* **AIM OF THE TASK**: Across the entries below, how many lines include the word "computer"? Reply with only the number.

* **EXCERPTED RECORDS**:
◆ ◆ ◆ ◆ ◆
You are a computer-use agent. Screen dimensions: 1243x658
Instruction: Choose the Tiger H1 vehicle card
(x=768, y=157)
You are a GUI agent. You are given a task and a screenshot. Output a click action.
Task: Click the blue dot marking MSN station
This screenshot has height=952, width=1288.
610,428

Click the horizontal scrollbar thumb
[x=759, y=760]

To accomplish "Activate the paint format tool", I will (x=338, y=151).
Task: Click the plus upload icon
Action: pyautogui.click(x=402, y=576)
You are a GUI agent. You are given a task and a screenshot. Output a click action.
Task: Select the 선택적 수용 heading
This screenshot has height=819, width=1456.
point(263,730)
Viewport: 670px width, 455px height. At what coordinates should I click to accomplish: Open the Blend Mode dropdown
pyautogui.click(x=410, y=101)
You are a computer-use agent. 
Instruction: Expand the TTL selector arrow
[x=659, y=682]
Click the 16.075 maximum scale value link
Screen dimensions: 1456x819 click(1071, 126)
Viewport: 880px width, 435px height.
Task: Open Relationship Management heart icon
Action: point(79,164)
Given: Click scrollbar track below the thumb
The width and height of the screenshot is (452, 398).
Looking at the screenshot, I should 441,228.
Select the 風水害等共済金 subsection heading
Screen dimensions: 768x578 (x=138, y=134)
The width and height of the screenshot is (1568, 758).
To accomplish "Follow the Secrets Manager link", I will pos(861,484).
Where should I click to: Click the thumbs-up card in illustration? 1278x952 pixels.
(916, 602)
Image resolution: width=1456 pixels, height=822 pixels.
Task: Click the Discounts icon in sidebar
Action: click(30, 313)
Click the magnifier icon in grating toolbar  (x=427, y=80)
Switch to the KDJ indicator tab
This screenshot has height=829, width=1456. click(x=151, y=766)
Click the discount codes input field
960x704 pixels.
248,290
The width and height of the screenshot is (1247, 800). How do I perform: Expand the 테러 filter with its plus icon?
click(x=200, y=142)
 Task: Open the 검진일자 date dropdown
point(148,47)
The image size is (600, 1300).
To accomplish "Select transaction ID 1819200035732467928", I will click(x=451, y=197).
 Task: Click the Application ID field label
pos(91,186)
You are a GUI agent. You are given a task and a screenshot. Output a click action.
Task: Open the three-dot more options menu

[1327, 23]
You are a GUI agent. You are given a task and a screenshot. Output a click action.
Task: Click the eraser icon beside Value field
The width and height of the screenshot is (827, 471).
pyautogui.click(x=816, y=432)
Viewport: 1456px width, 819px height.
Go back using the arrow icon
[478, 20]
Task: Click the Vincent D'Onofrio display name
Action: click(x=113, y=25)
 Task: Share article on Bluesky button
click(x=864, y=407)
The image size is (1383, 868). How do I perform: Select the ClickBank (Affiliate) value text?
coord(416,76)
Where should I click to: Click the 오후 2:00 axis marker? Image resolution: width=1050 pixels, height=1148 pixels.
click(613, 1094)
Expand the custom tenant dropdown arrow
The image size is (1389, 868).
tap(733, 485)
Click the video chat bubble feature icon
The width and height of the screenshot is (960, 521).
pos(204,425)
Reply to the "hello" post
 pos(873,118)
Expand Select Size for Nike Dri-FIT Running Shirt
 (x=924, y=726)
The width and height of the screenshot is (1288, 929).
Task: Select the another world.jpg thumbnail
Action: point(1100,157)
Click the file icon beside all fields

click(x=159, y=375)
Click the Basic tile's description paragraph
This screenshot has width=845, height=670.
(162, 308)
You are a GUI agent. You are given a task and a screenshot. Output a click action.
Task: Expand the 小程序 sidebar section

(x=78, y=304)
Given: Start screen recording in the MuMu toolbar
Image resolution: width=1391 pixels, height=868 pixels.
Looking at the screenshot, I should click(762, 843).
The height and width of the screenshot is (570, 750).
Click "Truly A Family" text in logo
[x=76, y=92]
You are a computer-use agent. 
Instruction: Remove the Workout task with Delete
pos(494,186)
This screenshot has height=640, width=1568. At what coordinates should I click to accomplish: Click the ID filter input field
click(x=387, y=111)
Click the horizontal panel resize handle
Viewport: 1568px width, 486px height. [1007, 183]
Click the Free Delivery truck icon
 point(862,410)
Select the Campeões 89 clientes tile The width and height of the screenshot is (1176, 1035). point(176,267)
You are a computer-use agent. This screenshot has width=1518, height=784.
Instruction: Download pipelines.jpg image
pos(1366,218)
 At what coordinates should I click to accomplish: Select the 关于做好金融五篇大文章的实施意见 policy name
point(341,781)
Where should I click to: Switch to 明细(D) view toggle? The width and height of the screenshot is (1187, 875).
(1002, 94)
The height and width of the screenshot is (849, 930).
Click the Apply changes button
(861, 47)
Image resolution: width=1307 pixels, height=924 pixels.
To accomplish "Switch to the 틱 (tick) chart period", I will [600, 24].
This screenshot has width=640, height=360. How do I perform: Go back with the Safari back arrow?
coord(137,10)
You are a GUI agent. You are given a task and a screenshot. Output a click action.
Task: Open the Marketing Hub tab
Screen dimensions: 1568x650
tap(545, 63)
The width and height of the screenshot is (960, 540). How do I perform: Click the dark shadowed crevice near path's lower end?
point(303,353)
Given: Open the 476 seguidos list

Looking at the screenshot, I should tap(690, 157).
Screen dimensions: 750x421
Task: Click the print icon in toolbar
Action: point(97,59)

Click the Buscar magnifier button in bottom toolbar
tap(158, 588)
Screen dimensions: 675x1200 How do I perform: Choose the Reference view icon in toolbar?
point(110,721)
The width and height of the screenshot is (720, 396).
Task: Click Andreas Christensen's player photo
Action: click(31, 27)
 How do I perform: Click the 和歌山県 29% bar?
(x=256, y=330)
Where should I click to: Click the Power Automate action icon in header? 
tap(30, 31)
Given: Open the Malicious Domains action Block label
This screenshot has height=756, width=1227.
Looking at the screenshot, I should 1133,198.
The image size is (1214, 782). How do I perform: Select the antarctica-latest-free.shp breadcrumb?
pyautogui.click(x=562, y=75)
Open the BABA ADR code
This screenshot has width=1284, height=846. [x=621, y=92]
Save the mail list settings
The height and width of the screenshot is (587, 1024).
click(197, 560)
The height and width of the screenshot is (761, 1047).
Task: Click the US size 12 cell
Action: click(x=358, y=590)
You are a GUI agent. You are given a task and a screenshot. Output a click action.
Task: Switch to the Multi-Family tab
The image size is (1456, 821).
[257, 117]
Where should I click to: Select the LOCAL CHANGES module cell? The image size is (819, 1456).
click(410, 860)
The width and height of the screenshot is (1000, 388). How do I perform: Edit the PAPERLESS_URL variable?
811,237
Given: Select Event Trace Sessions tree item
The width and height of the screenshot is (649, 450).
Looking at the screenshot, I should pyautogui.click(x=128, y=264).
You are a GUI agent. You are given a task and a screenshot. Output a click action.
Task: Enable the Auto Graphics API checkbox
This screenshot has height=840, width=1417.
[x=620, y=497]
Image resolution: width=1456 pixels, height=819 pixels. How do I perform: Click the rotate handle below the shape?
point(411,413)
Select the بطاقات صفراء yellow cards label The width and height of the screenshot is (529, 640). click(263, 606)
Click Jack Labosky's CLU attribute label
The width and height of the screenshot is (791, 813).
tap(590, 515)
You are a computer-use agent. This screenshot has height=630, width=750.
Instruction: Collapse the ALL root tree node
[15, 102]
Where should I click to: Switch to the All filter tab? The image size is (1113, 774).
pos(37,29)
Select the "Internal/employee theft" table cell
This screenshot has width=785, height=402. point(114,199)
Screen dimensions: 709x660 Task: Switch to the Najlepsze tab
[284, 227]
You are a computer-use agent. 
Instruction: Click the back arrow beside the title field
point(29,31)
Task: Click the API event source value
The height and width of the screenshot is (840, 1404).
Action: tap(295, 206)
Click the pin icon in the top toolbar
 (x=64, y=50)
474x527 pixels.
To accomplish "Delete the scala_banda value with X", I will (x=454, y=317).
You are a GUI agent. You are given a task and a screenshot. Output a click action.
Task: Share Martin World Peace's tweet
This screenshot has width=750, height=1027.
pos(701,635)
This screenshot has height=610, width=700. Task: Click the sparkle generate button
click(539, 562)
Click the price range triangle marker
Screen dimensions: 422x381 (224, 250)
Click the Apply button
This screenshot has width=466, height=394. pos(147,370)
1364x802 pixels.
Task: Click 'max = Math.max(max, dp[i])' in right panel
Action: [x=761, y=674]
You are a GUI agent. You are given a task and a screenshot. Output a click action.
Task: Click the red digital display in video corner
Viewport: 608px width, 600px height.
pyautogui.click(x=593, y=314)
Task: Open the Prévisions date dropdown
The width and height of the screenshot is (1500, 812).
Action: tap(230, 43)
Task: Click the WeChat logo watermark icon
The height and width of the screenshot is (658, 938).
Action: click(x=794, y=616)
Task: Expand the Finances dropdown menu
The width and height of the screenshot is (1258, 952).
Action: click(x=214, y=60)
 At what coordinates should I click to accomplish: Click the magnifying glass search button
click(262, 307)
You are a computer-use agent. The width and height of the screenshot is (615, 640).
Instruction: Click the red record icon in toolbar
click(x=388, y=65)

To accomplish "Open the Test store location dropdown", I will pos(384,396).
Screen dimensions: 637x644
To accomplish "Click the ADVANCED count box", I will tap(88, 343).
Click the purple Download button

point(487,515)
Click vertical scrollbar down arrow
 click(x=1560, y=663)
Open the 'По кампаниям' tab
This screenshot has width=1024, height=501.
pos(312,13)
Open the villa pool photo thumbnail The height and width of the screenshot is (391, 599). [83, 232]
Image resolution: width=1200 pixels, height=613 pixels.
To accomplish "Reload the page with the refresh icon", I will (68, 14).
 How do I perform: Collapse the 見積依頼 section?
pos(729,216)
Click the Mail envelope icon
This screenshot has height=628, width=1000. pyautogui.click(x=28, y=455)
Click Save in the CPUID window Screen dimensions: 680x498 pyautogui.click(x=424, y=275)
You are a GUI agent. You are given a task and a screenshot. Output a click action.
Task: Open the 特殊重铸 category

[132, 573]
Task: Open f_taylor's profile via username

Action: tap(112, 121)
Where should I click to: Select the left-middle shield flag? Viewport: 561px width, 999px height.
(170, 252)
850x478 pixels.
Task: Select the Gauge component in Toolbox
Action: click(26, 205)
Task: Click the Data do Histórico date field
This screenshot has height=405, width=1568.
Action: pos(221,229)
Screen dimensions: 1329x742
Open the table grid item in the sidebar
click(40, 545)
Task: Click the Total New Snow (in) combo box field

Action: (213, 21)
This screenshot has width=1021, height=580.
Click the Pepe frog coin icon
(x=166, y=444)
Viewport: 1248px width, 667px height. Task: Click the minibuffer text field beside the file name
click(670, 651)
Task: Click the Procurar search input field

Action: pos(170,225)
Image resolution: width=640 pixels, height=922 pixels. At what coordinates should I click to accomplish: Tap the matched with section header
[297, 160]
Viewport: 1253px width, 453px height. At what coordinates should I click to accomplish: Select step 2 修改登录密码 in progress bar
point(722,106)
◆ ◆ ◆ ◆ ◆
* **OUTPUT FOR THIS TASK**: 7